Les politiques n'ont pas attendu 1998 pour s'intéresser au football, mais avant, ils le faisaient moins savoir. En 1984, Laurent Fabius, tout juste nommé à Matignon alors que le pays traverse une phase de turbulences économiques, propose le poste de ministre des Sports à Michel Hidalgo, le sélectionneur des Bleus vainqueurs de l'Euro. Après une nuit blanche, qu'il raconte en détail dans Paris Match en 2007, Hidalgo refuse. Curieusement, la France n'a encore jamais eu de ministre des Sports issu du football. Ce qui va bien finir par arriver...

Un mal français ?

N'allez pas croire que cette tendance à la récupération politique s'arrête aux frontières de l'Hexagone. En 1992, en Belgique, le Premier ministre Jean-Luc Dehaene s'affiche en survêtement aux couleurs de son club favori, le Club Brugeois, sacré champion du pays, et se laisse aller à cette déclaration surprenante, relevée par So Foot : "C’est une grande année. Nous voilà champions et tous les problèmes politiques sont résolus… Bon, OK, pas tous…" La résurrection de l'équipe nationale de Belgique lors de la campagne de qualification pour le Mondial brésilien a été également l'objet de récupérations dans ce pays qui doute de son unité.

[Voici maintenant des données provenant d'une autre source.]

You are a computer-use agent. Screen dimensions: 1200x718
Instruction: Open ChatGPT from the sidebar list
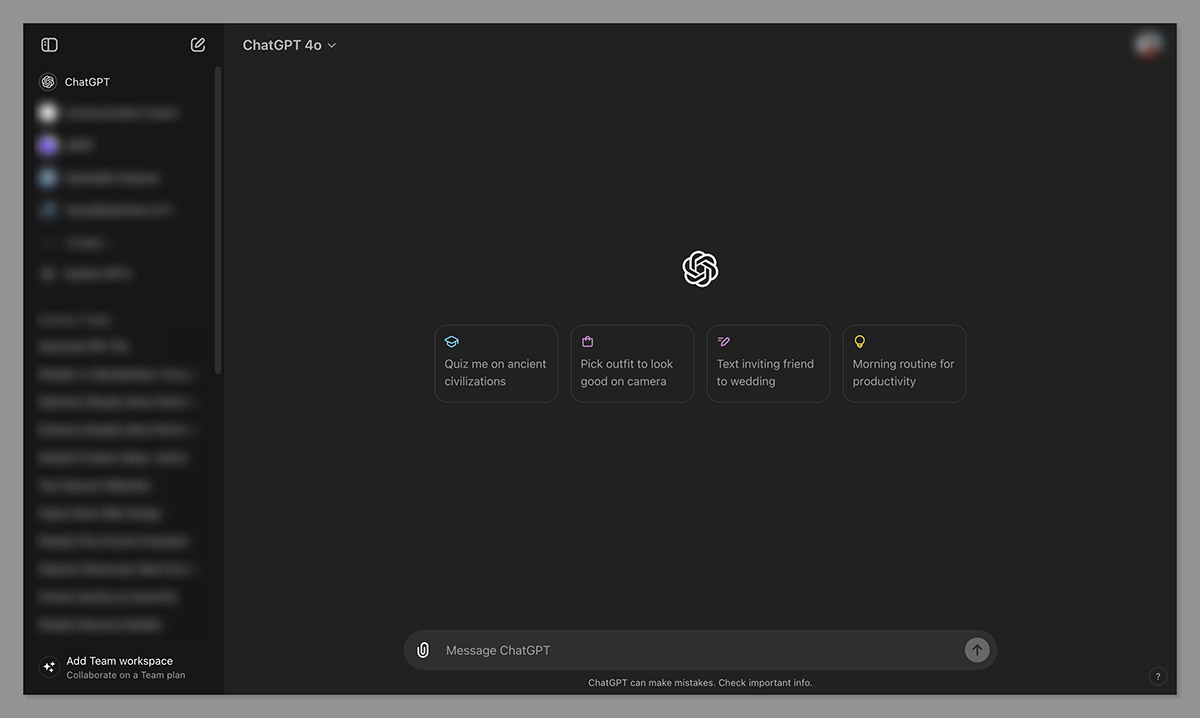coord(87,82)
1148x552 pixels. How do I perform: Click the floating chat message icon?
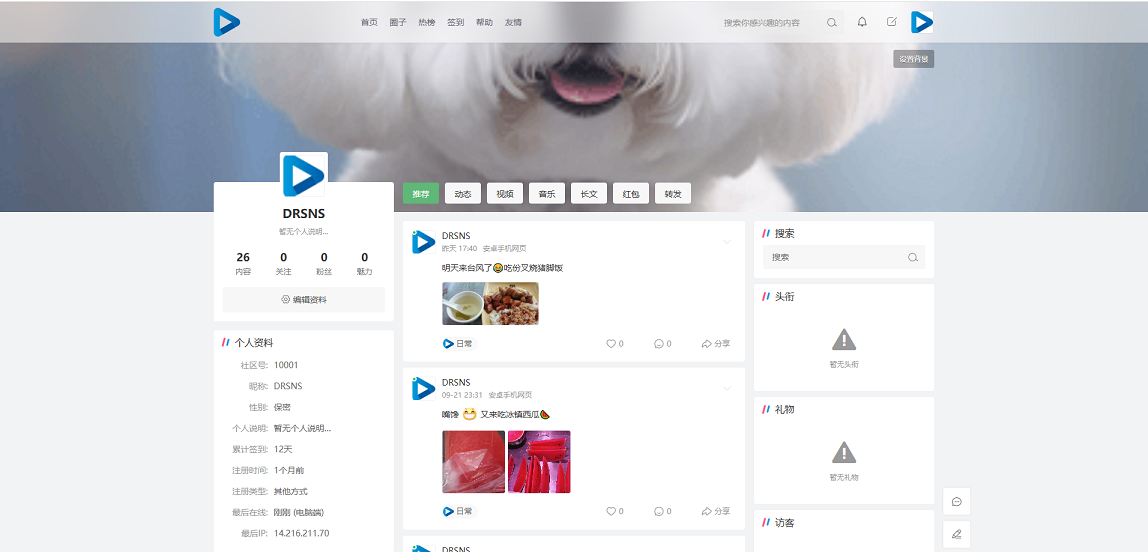tap(956, 501)
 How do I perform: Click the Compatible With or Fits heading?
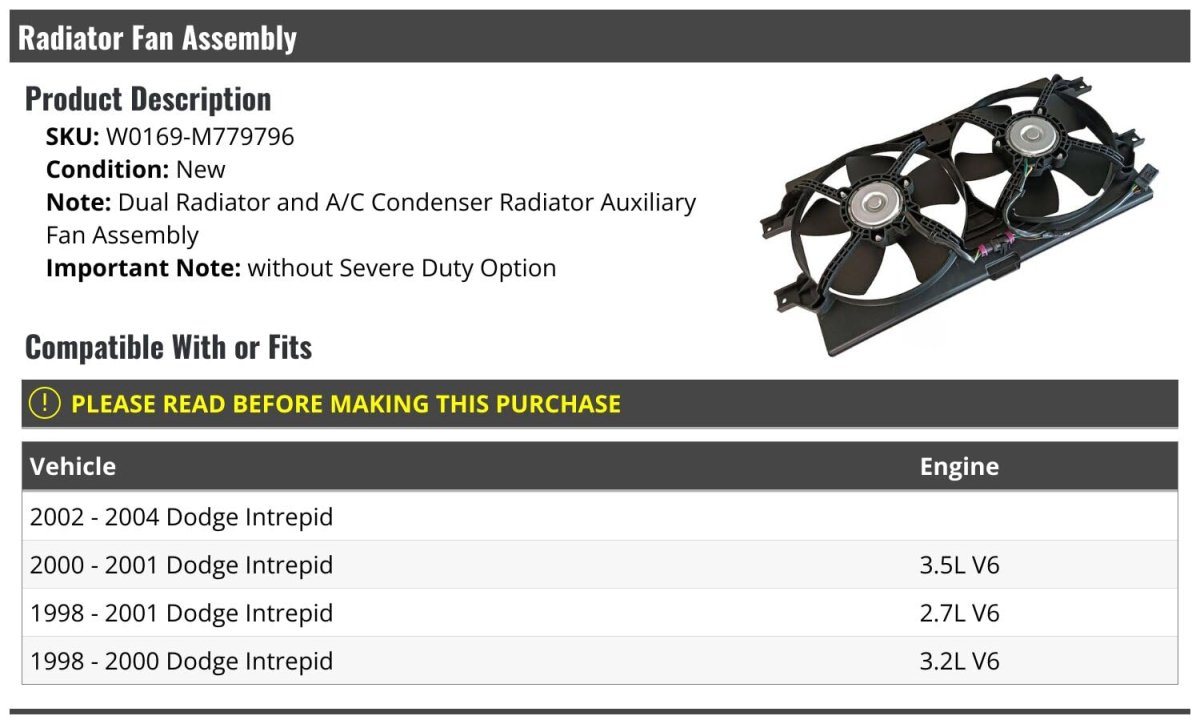coord(168,347)
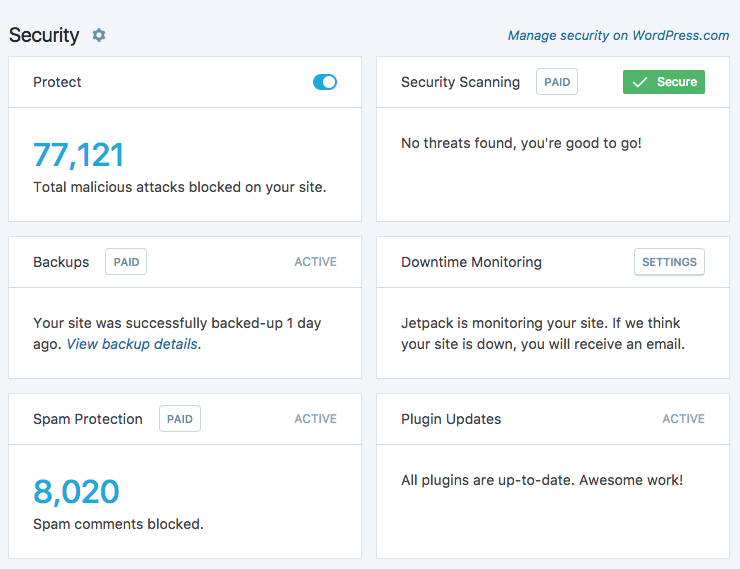Open Manage security on WordPress.com link

coord(618,36)
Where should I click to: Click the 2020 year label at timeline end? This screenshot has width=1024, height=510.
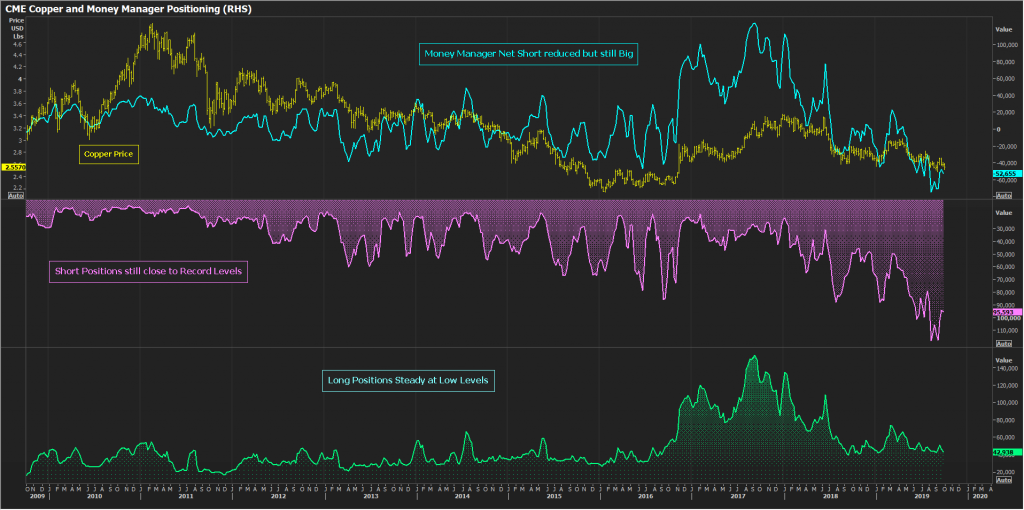979,496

En revanche, en Suisse, notre autre voisin francophone qualifié pour la Coupe du monde, rien de tout cela. "Il y a un rapport différent au sentiment national, ajoute Nicolas Bancel, qui enseigne en Suisse. Il n'y a pas cet emballement français sur la nation, la fierté, l'honneur. C'est pareil pour Roger Federer, qui est un symbole national. Quand vous écoutez les retransmissions de ses matchs sur la TSR, le commentaire est très équilibré, et quand il perd, on admet que l'adversaire a été plus fort que lui."